Books, of course, have been written on the church side of things. A big-seller from a few years back, Joshua Harris' I Kissed Dating Goodbye, addressed these fears by legitimating them, suggesting that dating was a secular concept anyway and therefore one begging for pain, abuse and ungodliness. The alternative was the earlier concept of courtship. In my experience, the outcome of taking Harris to heart was that the few men who might have asked out a woman in their church now opted against it.
And so we're back with the mess, which might not be the worst thing.
I do know a few churches which have taken this on directly and liked the result. One pastor I know asked his young congregation from the pulpit why they weren't dating each other and then encouraged them to get past their fears, grow up, and take some chances. (Some months later, when slammed with more marriages than any one pastor could reasonably perform, I'm told that he-one hopes good-naturedly-complained on that front.)
There are some agreed-upon safety tips to this approach. We do our best to honor the other person in all respects. We don't go into hiding with our new love and shun our friends (and their opinions on our new love). We agree up front that the object of dating is to discover if this person is someone we'd like to marry. We concede that godliness as we date is a good idea, and worth the challenges of sticking to it.
But then we embrace the thought that awkwardness is not the worst thing and that, hard as it might be to picture, there may well be irreplaceable opportunities for growth that this kind of dating might offer us.
Maybe if we run across that person we dated only once, we smile, chat briefly and keep moving, recognizing that there are worse things.
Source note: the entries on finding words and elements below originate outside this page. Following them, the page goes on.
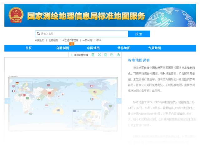200x145 pixels.
Task: Show next map with right arrow
Action: (x=119, y=101)
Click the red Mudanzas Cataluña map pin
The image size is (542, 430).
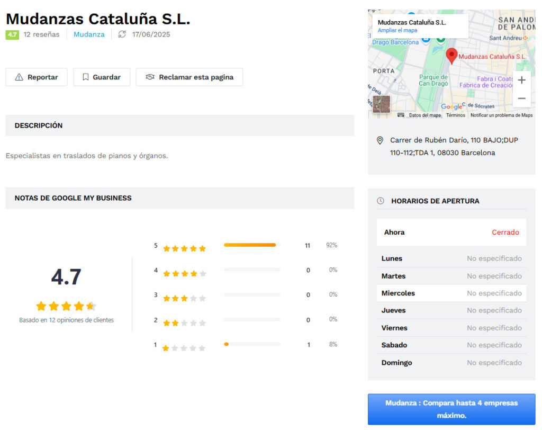point(451,56)
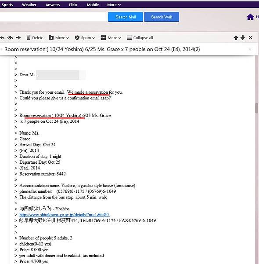Open the Home icon

(x=250, y=17)
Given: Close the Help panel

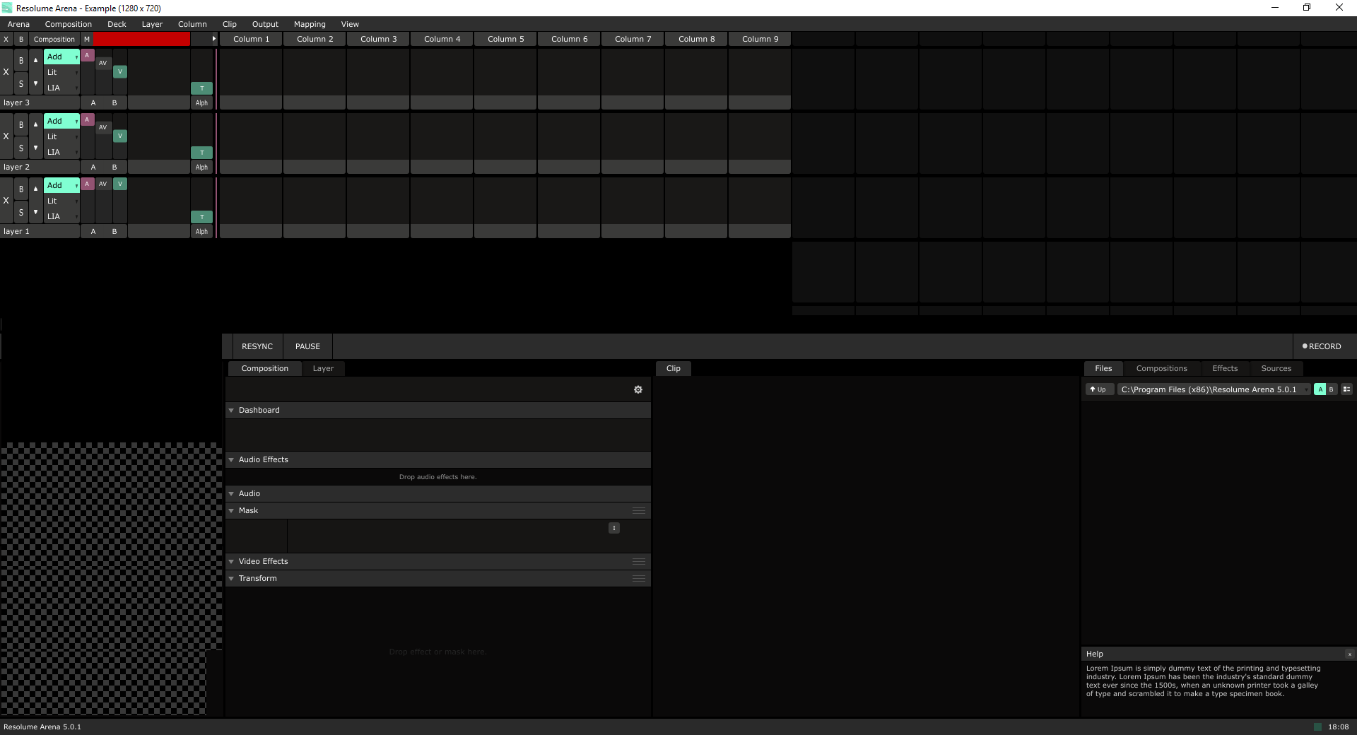Looking at the screenshot, I should tap(1349, 654).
If we-perish the thought-go through a painful breakup, we embrace the reality that part of our way through that breakup will be negotiating how we hope to handle the awkwardness of remaining in the same church. If the church offers multiple services, perhaps we agree to go to different ones. If not, perhaps we talk about where we might sit and how neither expects the other to engage in deep conversation when our paths cross in the lobby. And it's assumed that there will be some agreement on the twin tensions of (a) finding a place where we can honestly process our emotions about the relationship and (b) avoiding widespread slander of the other person.
But, in the cold light of day, don't those things seem like reasonable steps towards adulthood? And adulthood has a lot of freedoms to offer that we can never experience until we get there.
So, with all that in mind, to paraphrase my pastor friend (presuming-I'm hoping we agree on this-that you're unmarried): Ready, set, date!